> **選んだ文章**

読書記録:ジンメル「現在と将来における売春についての覚え書き」(3)
読書記録:ジンメル「現在と将来における売春についての覚え書き」(1)、(2)
前回(冒頭リンク(2)の記事)に引き続き、世間の売春に対する道徳的態度へのジンメルの分析をまとめていきます。
ジンメルは、現代社会において売春が軽蔑される原因についても解説しています。彼によれば、貨幣の浸透と女性の地位向上との両方の実現が、売春が軽蔑されるようになる社会的条件であるそうです。この条件を「現代西洋社会のような発達した社会」は満たすため、売春は軽蔑されるとのことです[1]。

> **データ一覧**
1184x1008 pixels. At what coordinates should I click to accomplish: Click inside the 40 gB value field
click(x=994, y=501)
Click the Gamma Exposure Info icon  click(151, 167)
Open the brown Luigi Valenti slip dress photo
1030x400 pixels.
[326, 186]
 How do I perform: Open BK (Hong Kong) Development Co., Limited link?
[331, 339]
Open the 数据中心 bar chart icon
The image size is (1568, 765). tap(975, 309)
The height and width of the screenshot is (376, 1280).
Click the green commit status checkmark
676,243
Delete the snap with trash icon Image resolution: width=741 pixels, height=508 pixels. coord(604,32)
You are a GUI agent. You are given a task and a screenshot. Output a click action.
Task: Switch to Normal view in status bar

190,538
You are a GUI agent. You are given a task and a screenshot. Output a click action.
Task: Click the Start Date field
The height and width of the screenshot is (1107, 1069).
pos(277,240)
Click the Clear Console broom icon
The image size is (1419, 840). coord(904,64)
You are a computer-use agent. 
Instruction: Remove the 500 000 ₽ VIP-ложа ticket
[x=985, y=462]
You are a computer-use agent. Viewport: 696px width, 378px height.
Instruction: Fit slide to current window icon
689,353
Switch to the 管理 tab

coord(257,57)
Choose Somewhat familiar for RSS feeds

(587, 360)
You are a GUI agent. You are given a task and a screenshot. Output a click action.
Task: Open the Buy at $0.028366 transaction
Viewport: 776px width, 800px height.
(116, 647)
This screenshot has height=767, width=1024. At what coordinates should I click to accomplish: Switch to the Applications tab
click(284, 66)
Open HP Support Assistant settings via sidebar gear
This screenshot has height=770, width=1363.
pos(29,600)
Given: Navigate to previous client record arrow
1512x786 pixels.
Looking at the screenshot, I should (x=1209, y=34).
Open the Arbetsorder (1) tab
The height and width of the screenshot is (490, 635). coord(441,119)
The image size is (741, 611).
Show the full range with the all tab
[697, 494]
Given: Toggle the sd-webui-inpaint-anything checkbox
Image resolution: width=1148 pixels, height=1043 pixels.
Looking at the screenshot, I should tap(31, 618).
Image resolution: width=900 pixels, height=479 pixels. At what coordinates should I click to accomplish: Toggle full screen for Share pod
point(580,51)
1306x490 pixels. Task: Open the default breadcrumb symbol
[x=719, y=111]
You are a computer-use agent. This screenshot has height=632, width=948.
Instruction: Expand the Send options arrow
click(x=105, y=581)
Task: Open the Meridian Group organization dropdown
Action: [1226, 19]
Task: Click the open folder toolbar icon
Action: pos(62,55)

> **記述問題**
A – ジンメルの読書記録によると、売春が軽蔑されるようになる社会的条件は何か。
B – ジンメルの読書記録の「前回(冒頭リンク(2)の記事」から「蔑されるとのことです[1]。」までをそのまま書き写せ。
項目はジンメルの読書記録とは関係がない。

> **解答例**
A – 貨幣の浸透と女性の地位向上との両方の実現。

B –
前回(冒頭リンク(2)の記事)に引き続き、世間の売春に対する道徳的態度へのジンメルの分析をまとめていきます。
ジンメルは、現代社会において売春が軽蔑される原因についても解説しています。彼によれば、貨幣の浸透と女性の地位向上との両方の実現が、売春が軽蔑されるようになる社会的条件であるそうです。この条件を「現代西洋社会のような発達した社会」は満たすため、売春は軽蔑されるとのことです[1]。